Getting a status report on how the people who operate all of these machines in your business are doing isn’t so easy – but it has never been as important as it is now.

The current state of uncertainty, frustration, fear and concern means everyone is vulnerable – some more than others. Everyone is looking to those in leadership positions to lead, to reassure, and to support as they work through lock downs, or make the most of being at home in their bubble because the work isn’t there. This means that your workload has increased – the emotional workload that is.

I watched an interview with Mike King recently where he was talking about the isolation of lock down and the effect it has on young people. He said something that made me stop and think about my own reaction to this lock down – in particular, how I relate to my 16-year-old in our bubble. His comment was, “if you want to know how someone is doing and really want them to answer honestly, be up front up and honest with them, share how you are doing and let them see you have days where you find it really hard too”.

I am not saying that I am suddenly going to start having long conversations with my daughter about how crap I think this whole situation is, or how I hate turning on the TV and hearing nothing but negative and distressing news, because that isn’t what she needs, but maybe it wouldn’t hurt to not be “A ok” all the time. Maybe I don’t have to be positive all the time, but can tell her that this lock down, this Covid stuff is tough and I’m feeling it too.

It could be the same for the people in your business. We are all really good at putting on the “business as usual” attitude, just get on and get it done, but maybe that isn’t always a good thing. If the people around us don’t see that the same things that worry them worry us too, maybe they won’t feel they can share how they are really doing. Managing people during a pandemic is not easy, to be fair, it’s not easy most of the time – but by connecting with your people, you also get an extra level of support which helps lighten your load too, one that goes beyond just today.

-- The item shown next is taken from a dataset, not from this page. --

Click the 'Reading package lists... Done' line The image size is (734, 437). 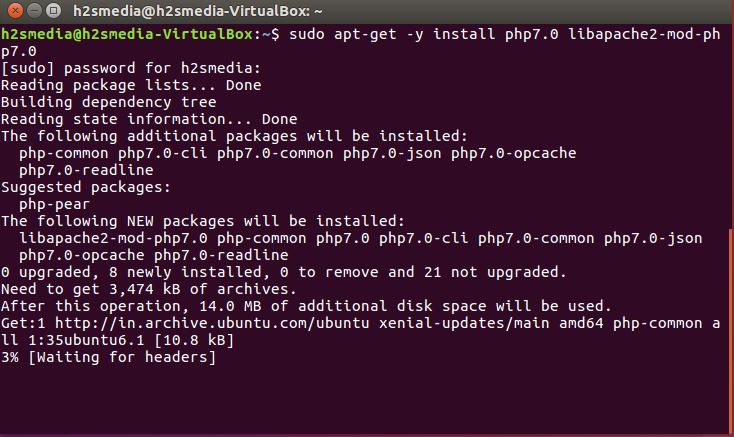(x=131, y=85)

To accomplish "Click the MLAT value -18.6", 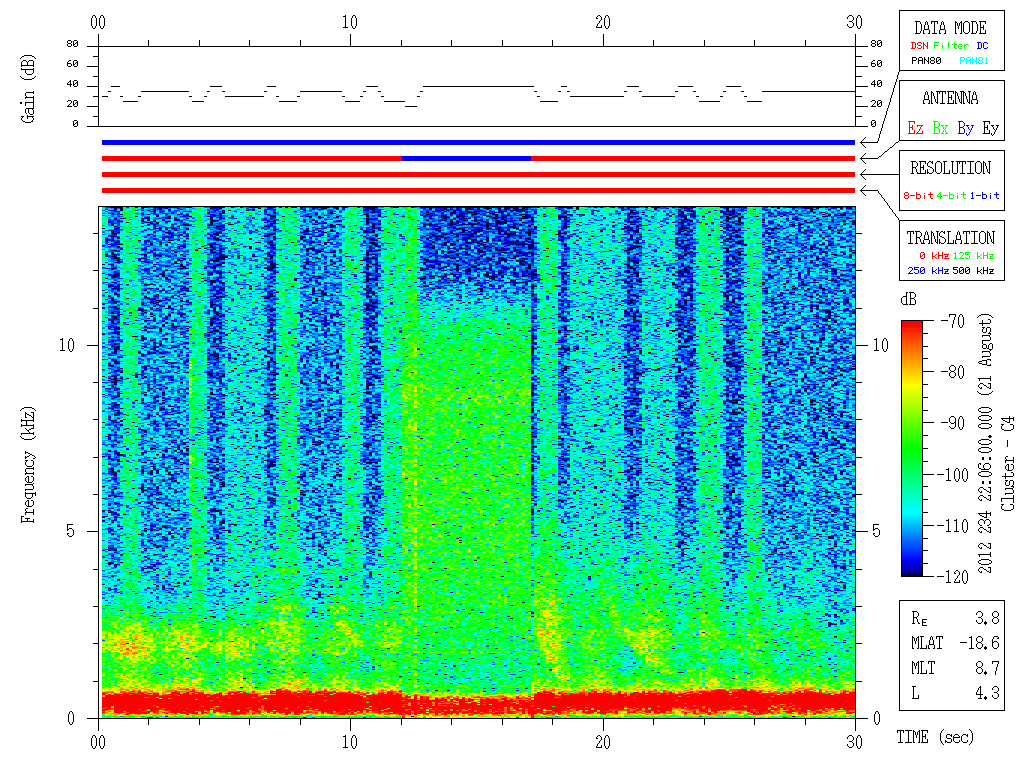I will [x=982, y=642].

Many of you have great internal processes in play for connecting with your teams. Regular e-newsletters, internal Facebook pages, messages on in cab screens and group texts are all really good ways to keep everyone in the loop on a daily basis – and with things changing every day, this becomes a real necessity.

It’s an ideal time to step up this communication, for all of us. Connecting in whatever way we can is vital to our mental health and wellbeing, now more than ever.

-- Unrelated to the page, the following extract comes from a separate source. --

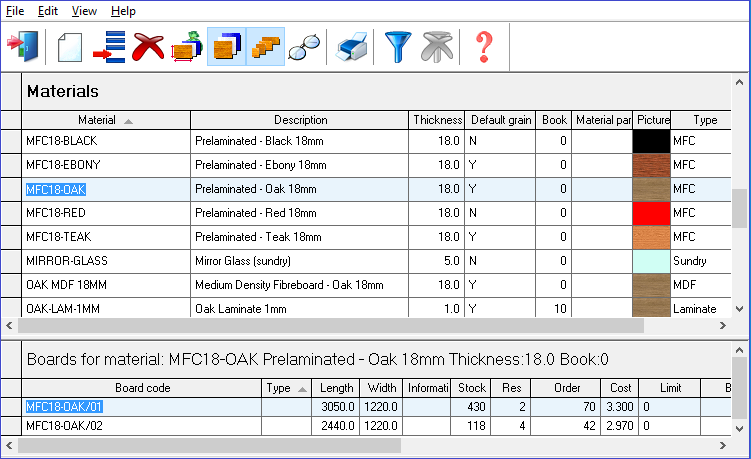Click the red picture swatch for MFC18-RED

[651, 213]
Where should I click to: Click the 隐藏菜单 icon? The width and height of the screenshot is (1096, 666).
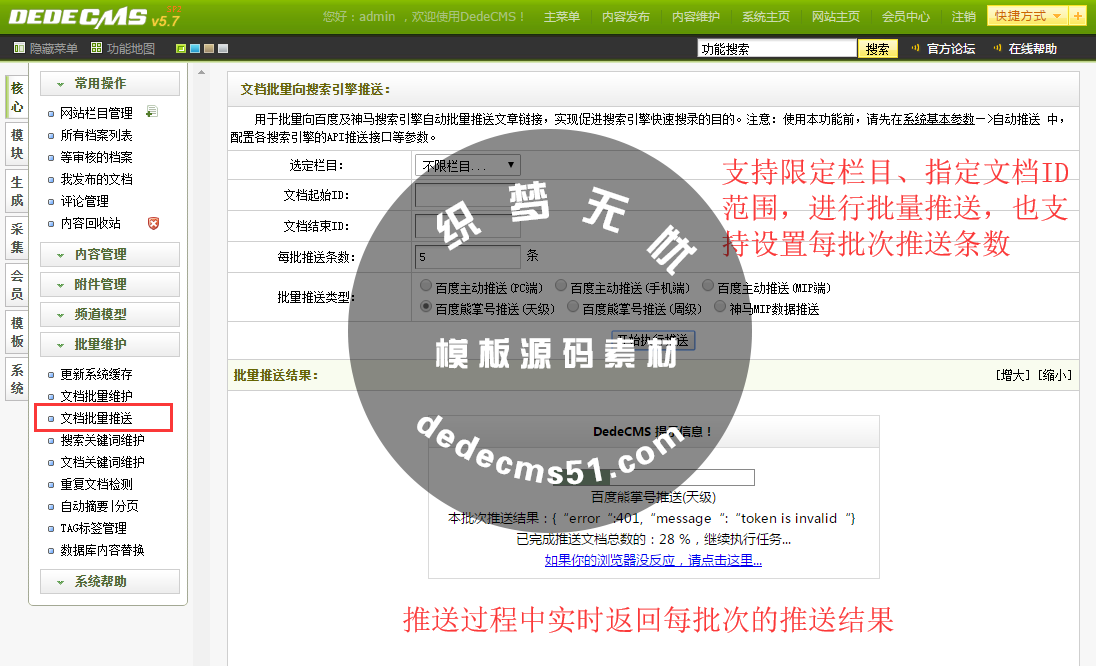pyautogui.click(x=20, y=47)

Sharing info around alert levels, health and safety advice and requirements for your teams that are related to our current environments are all great ways to connect teams – but so is just checking in to see if they are going ok.

Celebrating successes – no matter how small – sharing things like birthdays, work anniversaries, new babies etc, at a time when good news is in short supply, can bring a smile and lighten the day for those getting stuff done out on the road.

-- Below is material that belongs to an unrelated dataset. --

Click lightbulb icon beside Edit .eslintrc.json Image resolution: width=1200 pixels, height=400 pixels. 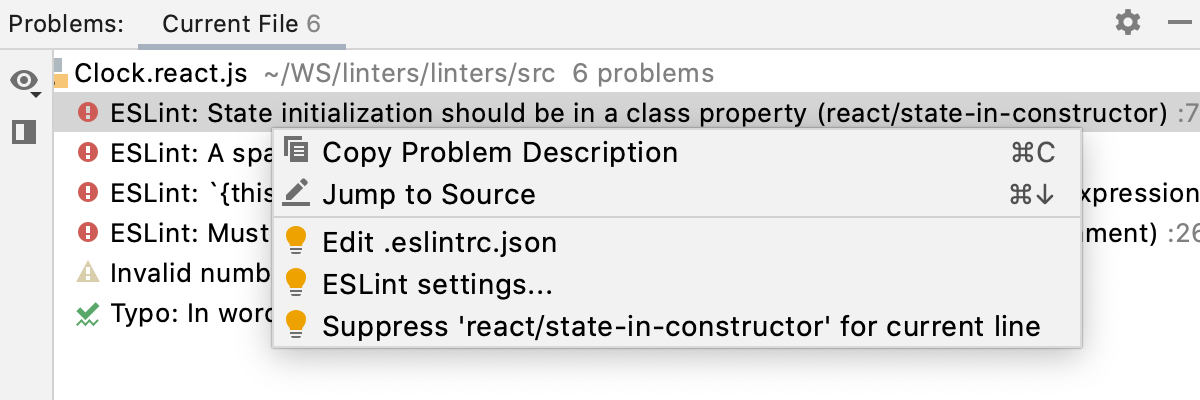tap(296, 243)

Checking in with your office-based team daily and being in the despatch office when trucks roll in at the end of a day to say “Hi” to the drivers before they head home, makes a big difference and shows you appreciate the day’s work they have done.

Looking out for your team doesn’t involve spending lots of money or putting in extra systems, it is easy to start with connection – maintaining it becomes the challenge then, but when led from the top, it gains its own momentum.

In short, finding ways to shift the focus from the machines to the people in your business – not only during a pandemic but as we move forward and learn new ways to do business – is a positive move you can make now. This won’t only increase the productivity and resilience of your team as we find our way through this current crazy time, but will start the wheels turning on a new way to engage and manage the greatest assets your business has – your people.

We recommend you consider using guides such as Workplace wellbeing during Covid- 19 | Mental Health Foundation which is provided by the Mental Health Foundation to promote a supportive environment for your employees. This guidance will help you assess the impact of COVID-19 on mental health and reduce risk factors and increase protective factors.